I kept on challenging myself to learn new skills and take on new and consecutively more difficult and depressing careers. It was as if I were punishing myself for having had been adopted by parents who loved me, having had friends, and men who loved me.
(I won’t get into the adoption equals ADD theory as I believe that to be rubbish in my case. I spent half my childhood, and young adulthood, in therapy arguing with therapists about being a “happy adoptee.”)
I have tried most anti-anxiety drugs, depression drugs and everything else. Nothing worked. Well, Prozac was great for PMS but I was a bitch the rest of the month. Zoloft made me feel like my brain was asleep and I gained an inordinate amount of weight. I forget which drug made me want to leave someplace as soon as I got there. I have a list on my computer of drugs and my reactions to them.
Computers made me seem organized.
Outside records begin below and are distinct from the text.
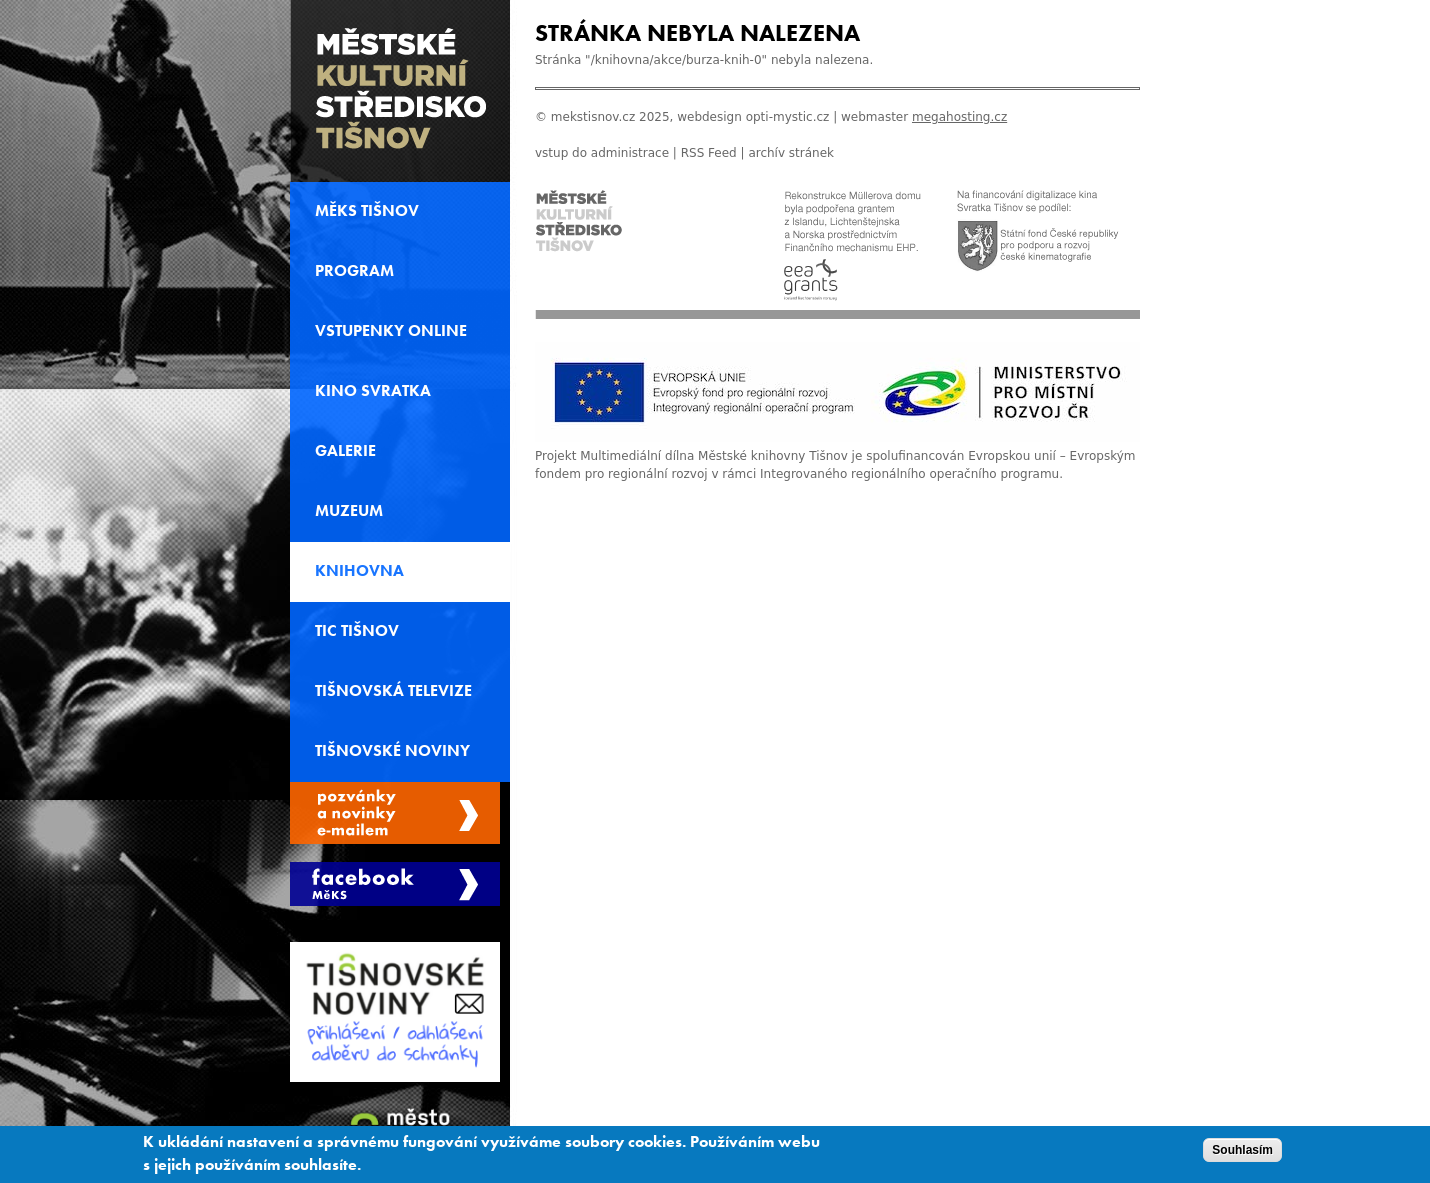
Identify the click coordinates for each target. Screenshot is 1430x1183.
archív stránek (791, 153)
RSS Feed (709, 153)
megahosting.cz (959, 117)
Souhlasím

If they had been around in their present form 30 years ago I could have been anything. But they weren’t and I am glad they are here now.
There was a magazine article about ADD in the work place. I wrote a response to that and sent it to the author. She replied with a name of a coach. I have a therapist’s license; I have spent my life seeking out help. Yet I couldn’t help thinking that since most therapists I saw did more harm than good as they were looking at the wrong problems, I didn’t want any help. And all I could do was picture the testing psychologist taunting me as I sat at a child size desk and took the damned tests.
I was fast forwarding commercials one night when I saw one for Strattera. I rewound the commercial and watched it. The woman said that life looked out of perspective until….I had learned not to pin my hopes on anything but I had a doctor’s appointment that week. Before I could say anything he suggested it.
The changes were minimal at first. I did feel happier and calmer. As time went on I felt even more calm. This was new for me and could have been because I began true peri-menopause. I dared not hope.
After awhile I realized that nobody had yelled at me on the street for sometime for bumping into them. I was, despite myself, more conscious of my surroundings. I began to notice that I could take the time to do things properly. Then I saw that I had become more organized.
I’m only about fifty percent there, and while I’m hoping that this is the miracle, I’ve always longed for, I’m not betting on that yet. I do feel wonderful: Calm most of the time; happy at least half the time. I no longer feel the need to scream or be angry at times.
2004 is the year I reinvented myself–with a lot of help from Strattera, my friends, family and my doctor.